O soldado cadete n.º 153053/70

Rememorando o que foi a infância e a juventude, creio que fui educado militarmente. Em nome da regra segundo a qual «vida de cama, vida de lama», a alvorada lá em casa era pelas sete, quando não era antes. A ideia de ficar a preguiçar durante a manhã, salvo estando doente - e as doenças só existiam quando a febre ultrapassava os 39º - era quase pecaminosa. À noite, depois do recolher, a luz acendia-se às escondidas.
O culto do dever, as horas certas para se estar à mesa, o ter o quarto limpo como uma caserna, marcavam o tom. E, claro, o viver sob inspecção permanente, sob a ameaça da repreensão disciplinar. 

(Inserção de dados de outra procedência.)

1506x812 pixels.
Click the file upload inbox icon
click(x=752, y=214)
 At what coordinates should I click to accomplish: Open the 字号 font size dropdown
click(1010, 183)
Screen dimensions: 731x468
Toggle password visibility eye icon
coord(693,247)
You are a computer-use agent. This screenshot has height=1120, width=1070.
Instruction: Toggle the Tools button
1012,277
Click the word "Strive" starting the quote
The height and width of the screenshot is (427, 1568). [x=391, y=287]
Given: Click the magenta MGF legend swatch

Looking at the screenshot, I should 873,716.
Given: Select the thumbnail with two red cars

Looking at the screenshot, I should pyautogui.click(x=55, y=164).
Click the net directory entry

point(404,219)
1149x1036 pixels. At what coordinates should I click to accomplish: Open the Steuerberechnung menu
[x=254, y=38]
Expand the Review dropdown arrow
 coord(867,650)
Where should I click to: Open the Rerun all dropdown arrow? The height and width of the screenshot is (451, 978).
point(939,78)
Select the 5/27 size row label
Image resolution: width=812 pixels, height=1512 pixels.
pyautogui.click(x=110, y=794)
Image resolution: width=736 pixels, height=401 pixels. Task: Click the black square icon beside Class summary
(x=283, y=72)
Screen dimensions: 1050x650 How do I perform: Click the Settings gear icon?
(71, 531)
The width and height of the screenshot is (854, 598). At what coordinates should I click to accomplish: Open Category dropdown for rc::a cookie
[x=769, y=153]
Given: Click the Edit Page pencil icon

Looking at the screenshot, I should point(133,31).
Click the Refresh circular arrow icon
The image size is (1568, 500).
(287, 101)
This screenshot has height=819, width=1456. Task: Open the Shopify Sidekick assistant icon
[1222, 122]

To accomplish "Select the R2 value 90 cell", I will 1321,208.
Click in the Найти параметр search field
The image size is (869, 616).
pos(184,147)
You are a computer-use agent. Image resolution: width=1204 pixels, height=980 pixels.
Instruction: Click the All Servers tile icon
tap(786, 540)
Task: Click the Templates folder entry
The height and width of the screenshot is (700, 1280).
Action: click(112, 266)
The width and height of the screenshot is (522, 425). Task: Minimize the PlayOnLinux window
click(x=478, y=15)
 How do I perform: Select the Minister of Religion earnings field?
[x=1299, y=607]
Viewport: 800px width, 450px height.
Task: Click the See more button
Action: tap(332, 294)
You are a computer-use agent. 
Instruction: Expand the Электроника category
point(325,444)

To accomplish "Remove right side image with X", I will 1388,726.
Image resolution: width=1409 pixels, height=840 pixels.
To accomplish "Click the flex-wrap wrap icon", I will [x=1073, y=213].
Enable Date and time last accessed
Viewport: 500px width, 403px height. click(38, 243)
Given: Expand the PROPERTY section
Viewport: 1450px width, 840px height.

De tal forma assim foi que quando, com o surgir da puberdade ele se soltou, o espírito de liberdade, o território que eu tinha para lhe oferecer foi o da vida solitária. Muito poucos eram os amigos e a irem a minha casa praticamente nenhum. Aprendi a viver na rua. Ao regressar ao aquartelamento fardava-me de solidão.
Um dia o serviço militar obrigatório chamou-me. Fui recenseado e deram-me um número, o 153053/70. Apurado para «todo e qualquer serviço militar».
Esperaram para eu terminar o curso e ainda para fazer o estágio de advocacia, como se a tropa precisasse do meu ser jurídico. Acabaria, porém, em Armas Pesadas de Infantaria, apesar do desconcerto da minha magreza.
Quando entrei na Porta de Armas já tinha tido o meu tempo doméstico de vida castrense.
A foto ilustra o momento grave em que numa imensa fila, com o número ao pescoço, quais presidiários, éramos fotografados em manada. Depois recortavam um a um, daqueles corpos, o que individualizava o mancebo, a carne para canhão. Foi no Quartel em Mafra, era Janeiro e fazia frio. Foi ali que aprendi a primeira regra, a do «Vossa Senhoria, dá licença, meu tenente?». Ainda hoje ficou como lição de moral: manda quem sabe obedecer. Mesmo na rebeldia. Obedecemos a um dever, o da consciência moral, como quem jura bandeira.